*Provided text*:

=== Section Start ===

Quick, what comes to mind when you consider the world of homemade booze? Nothing good, I'm sure. While we laud culinary experimenters willing to dedicate a weekend to handcrafting a bread or a braise, we view those who concoct their own beer or wine with suspicion and disdain. Those hacks, we assume, settle for inferior swill in the name of saving a buck.

When it comes to beer and wine, we're probably right. Homebrew sucks. But there is a way to merge the best of the DIY foodie aesthetic with our love of booze: homemade liqueurs. This is not about making alcohol from scratch. It's about infusing store-bought bases (say vodka, brandy or neutral grain spirit) with, well, pretty much anything, from fruits and vegetables to herbs, nuts and spices. Forget homemade lager, and consider homemade Goldschlager instead.

=== Section End ===

*Raw data*:
=== Section Start ===

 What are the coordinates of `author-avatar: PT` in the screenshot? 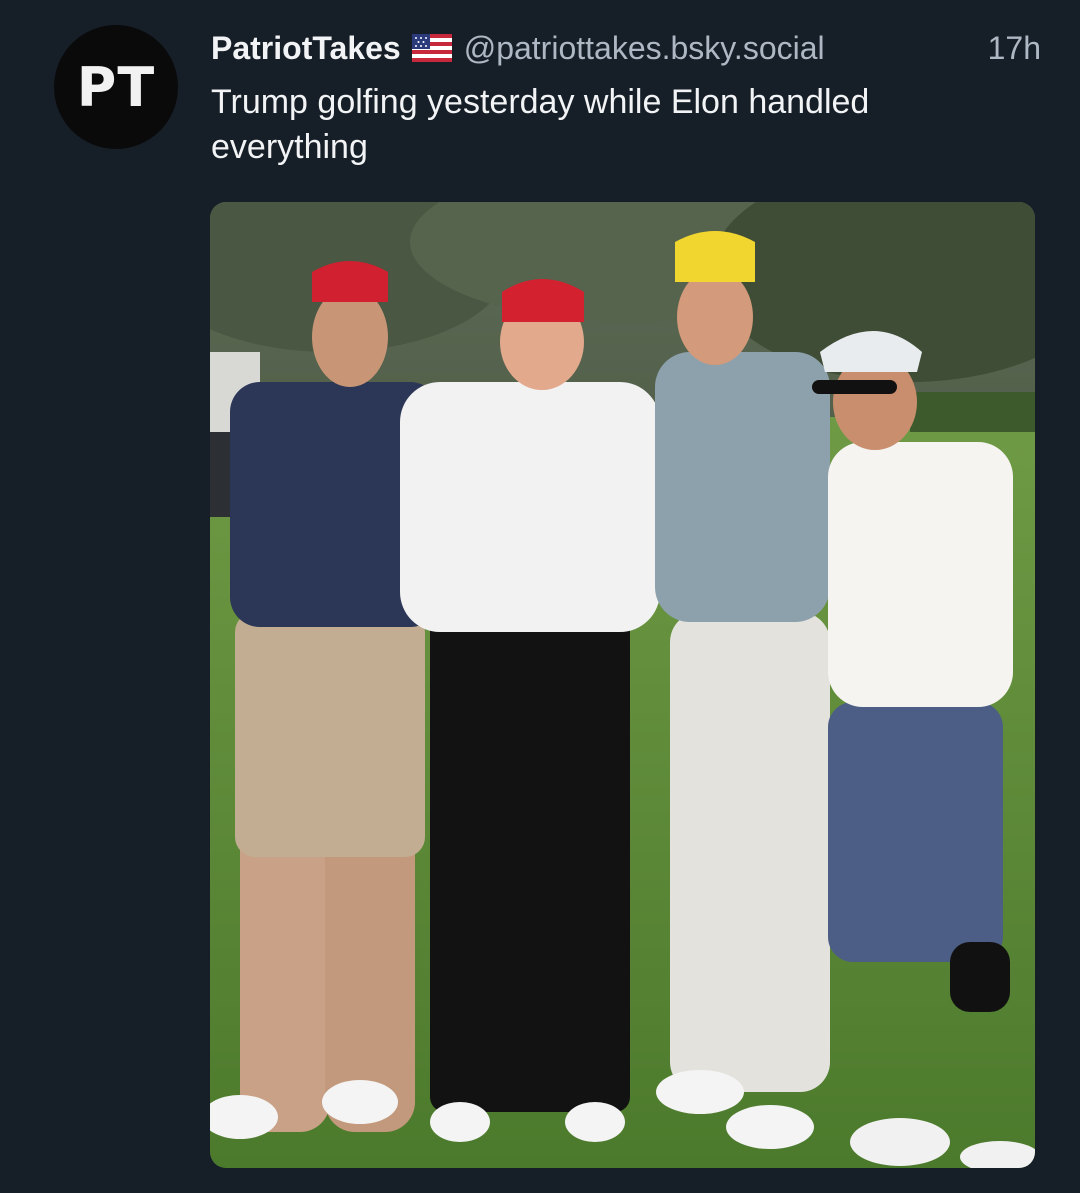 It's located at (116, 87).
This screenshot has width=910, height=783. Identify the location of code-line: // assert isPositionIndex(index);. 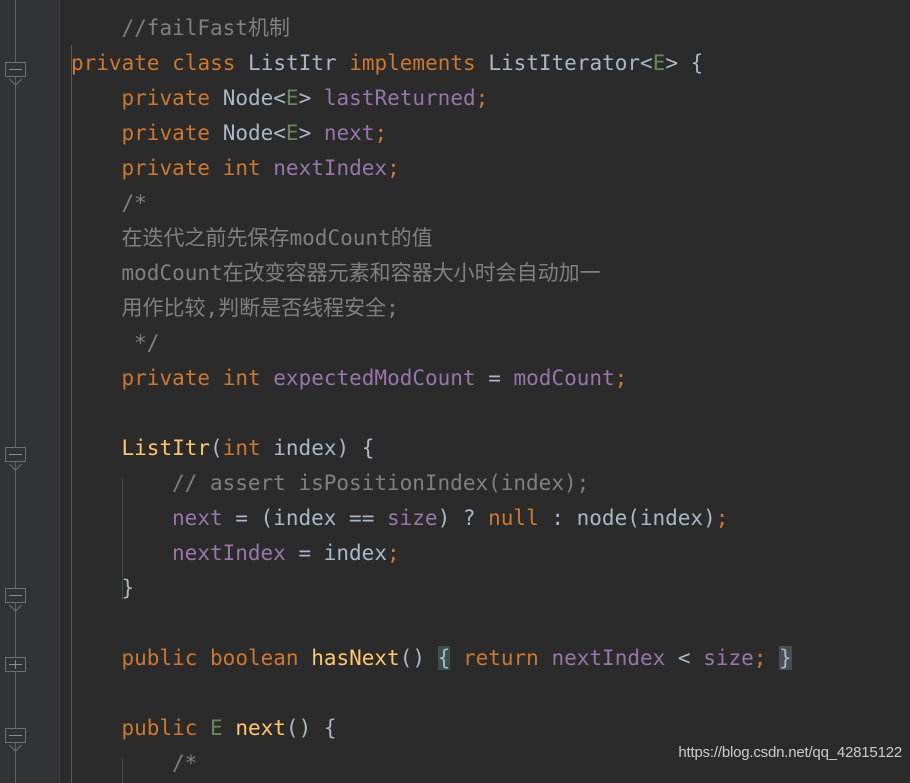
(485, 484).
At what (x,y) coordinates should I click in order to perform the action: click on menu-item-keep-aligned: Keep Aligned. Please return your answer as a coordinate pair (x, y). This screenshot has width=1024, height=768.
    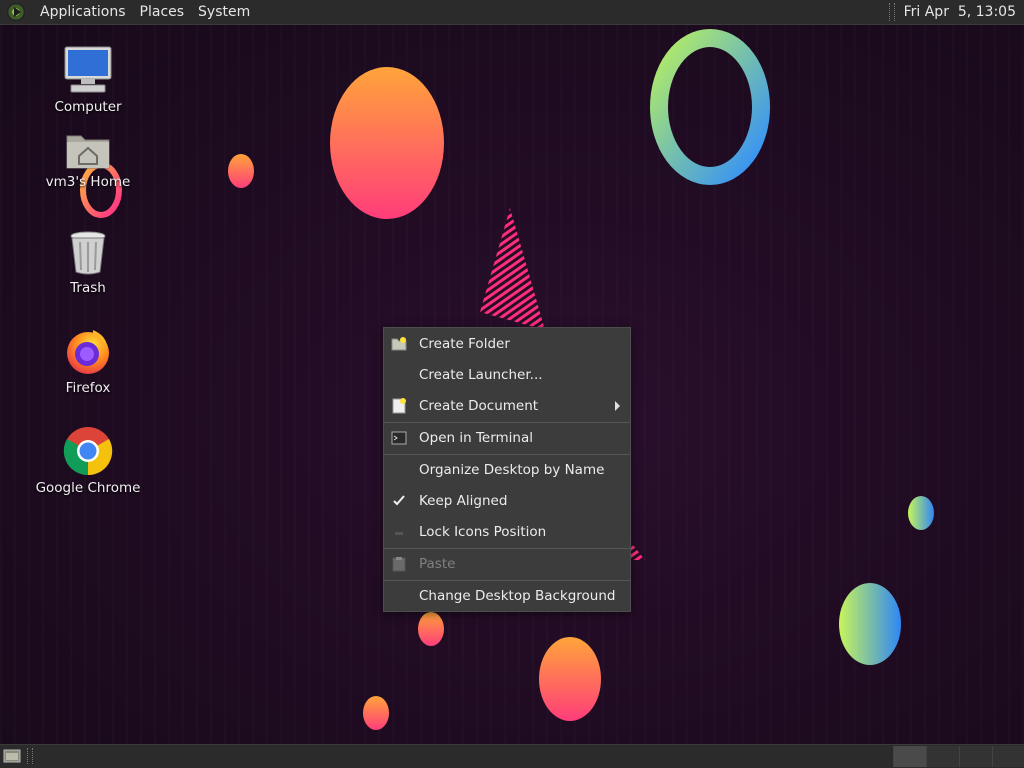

=== Section End ===

*Problem to solve*: Carry on the piece about homemade liqueurs from its last sentence. The listing above has nothing to do with what follows.

*Output*:
I became a convert on a cold evening last winter when Globe food writer Mark Schatzker handed me a sample of orange liqueur, a simple digestivo gifted to him by Richard Bazinet, a nutritional scientist at the University of Toronto. This dense little shot of booze contained a wonderful, delicately balanced world of flavours – fragrant orange notes balanced by sweetness, cinnamon and clove – a mouthful with all the sophistication of a cocktail. I was hooked.

Thus kicked off an afternoon of experimenting with Schatzker, Bazinet and Tyler Shedden, the former chef de cuisine of Café Boulud in Toronto. The technique is so open to experimentation that we didn't actually use a single recipe. Along the way we learned that liqueurs offer a huge payoff with very little investment beyond patience.

The process is dead simple. To make Kummel, a traditional Dutch or German liqueur made from caraway, cumin and fennel seed, for example, I soaked equal amounts of each lightly crushed spice in neutral spirit for just eight hours. After diluting the result with simple syrup and water to taste, I had an absinthe-tinted balm that tickles the throat with robust spice and a hint of sweetness. The technique works equally well with less challenging flavours the louche teenager within us all can enjoy. Take cacao nib and toasted hazelnut, for example, which, after three months of steeping, tastes uncannily like Tootsie Rolls.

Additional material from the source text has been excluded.